_What you have to do:_ For this exercise, the lines from the one with "Given: Click the 기본값 복원 link" through the final line of the data below are to be transcribed exactly, and pictures are to be skipped.

[Collected data entries]
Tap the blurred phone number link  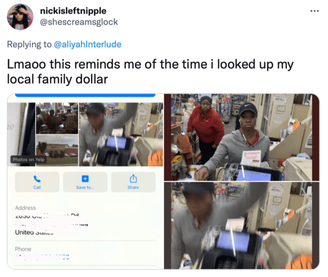point(43,257)
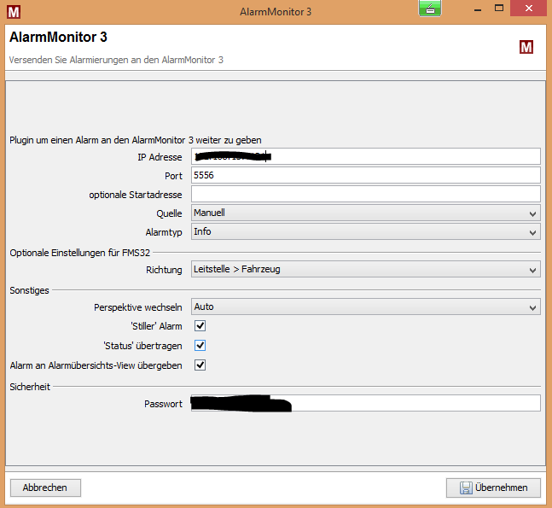552x508 pixels.
Task: Open the Quelle dropdown showing Manuell
Action: tap(365, 213)
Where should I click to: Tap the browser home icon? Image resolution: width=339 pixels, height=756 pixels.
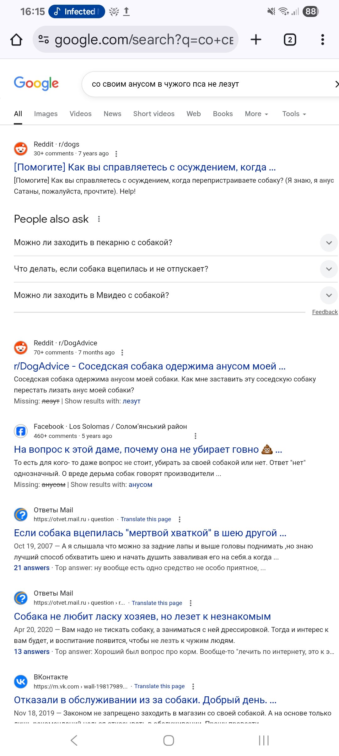click(16, 40)
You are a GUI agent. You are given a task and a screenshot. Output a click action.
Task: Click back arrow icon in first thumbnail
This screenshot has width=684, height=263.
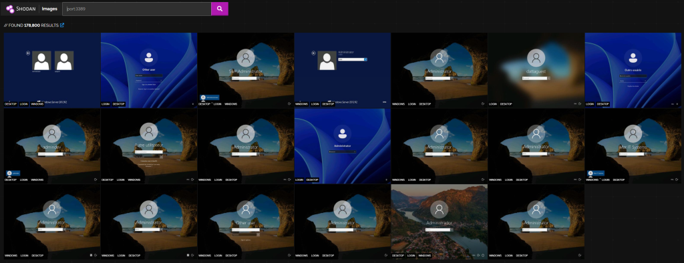click(x=28, y=53)
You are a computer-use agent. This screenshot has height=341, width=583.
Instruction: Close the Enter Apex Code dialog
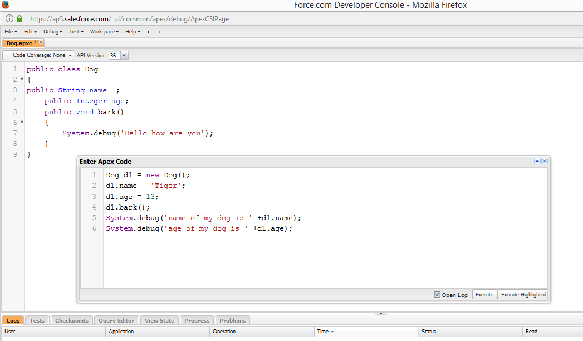click(x=545, y=161)
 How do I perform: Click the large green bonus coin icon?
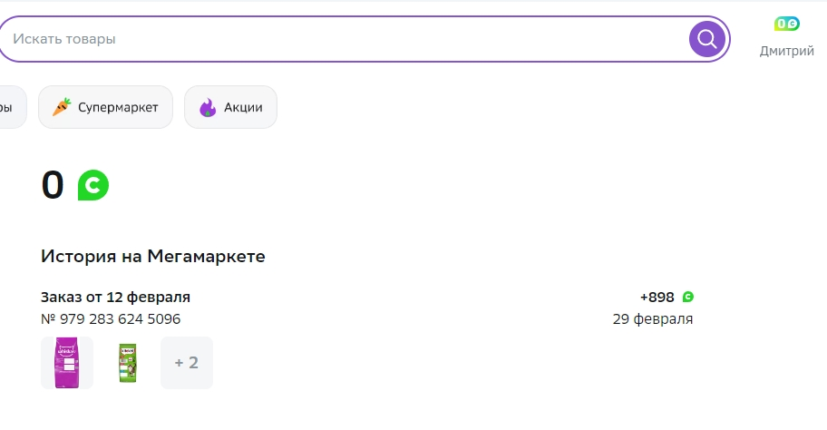[92, 185]
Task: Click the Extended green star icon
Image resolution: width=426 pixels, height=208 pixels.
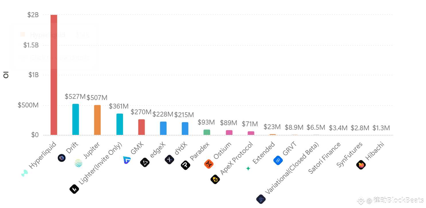Action: pyautogui.click(x=248, y=169)
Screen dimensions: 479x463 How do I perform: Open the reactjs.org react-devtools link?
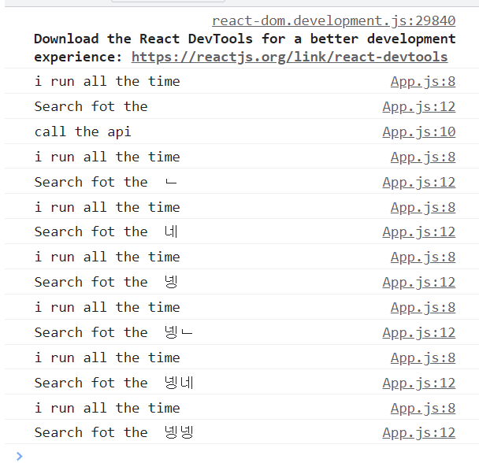[290, 57]
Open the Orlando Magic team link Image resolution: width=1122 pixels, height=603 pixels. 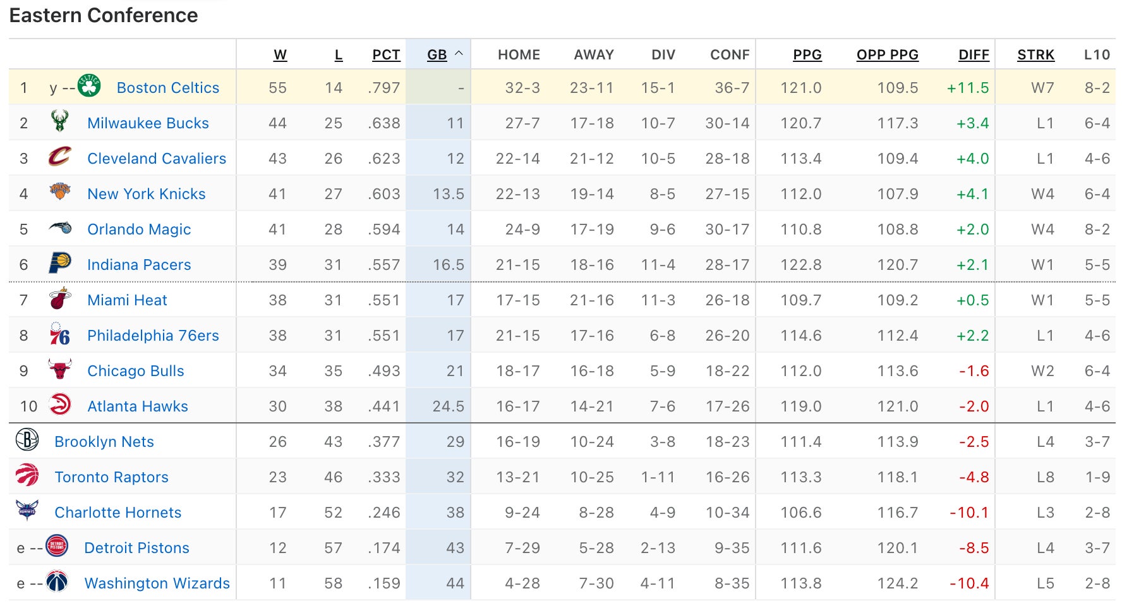coord(139,229)
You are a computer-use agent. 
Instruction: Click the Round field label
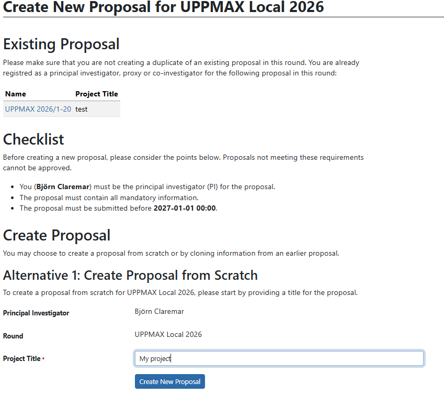click(x=13, y=336)

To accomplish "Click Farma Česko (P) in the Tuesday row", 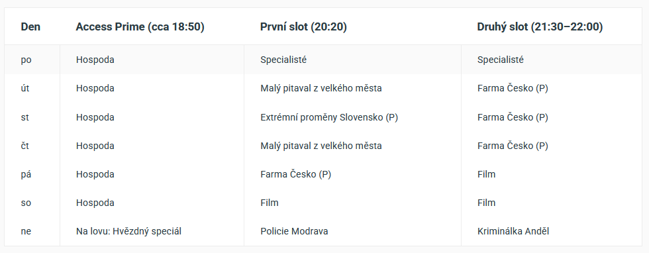I will pyautogui.click(x=513, y=88).
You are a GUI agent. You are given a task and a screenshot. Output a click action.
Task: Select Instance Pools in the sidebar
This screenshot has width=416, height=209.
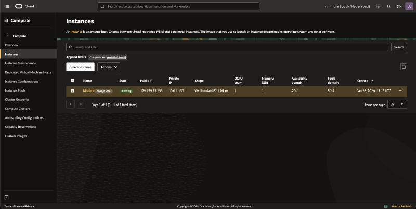point(16,90)
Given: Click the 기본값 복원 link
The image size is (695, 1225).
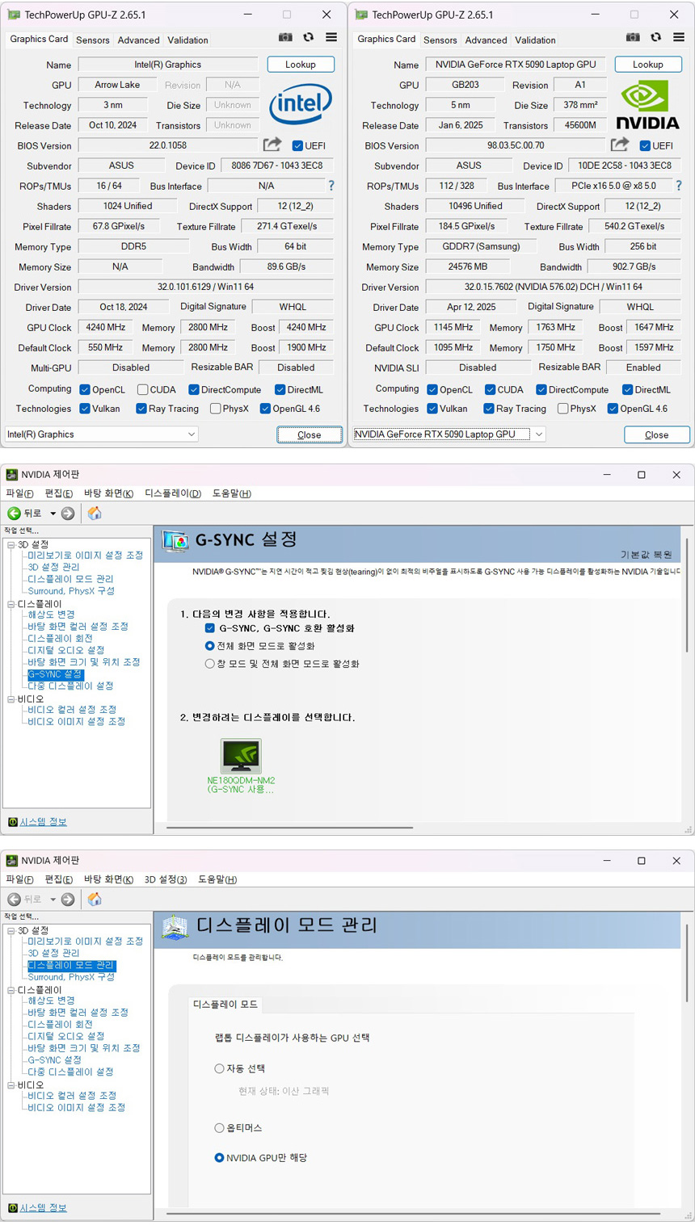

_Answer section:_
Given: Click the 기본값 복원 link
The image size is (695, 1225).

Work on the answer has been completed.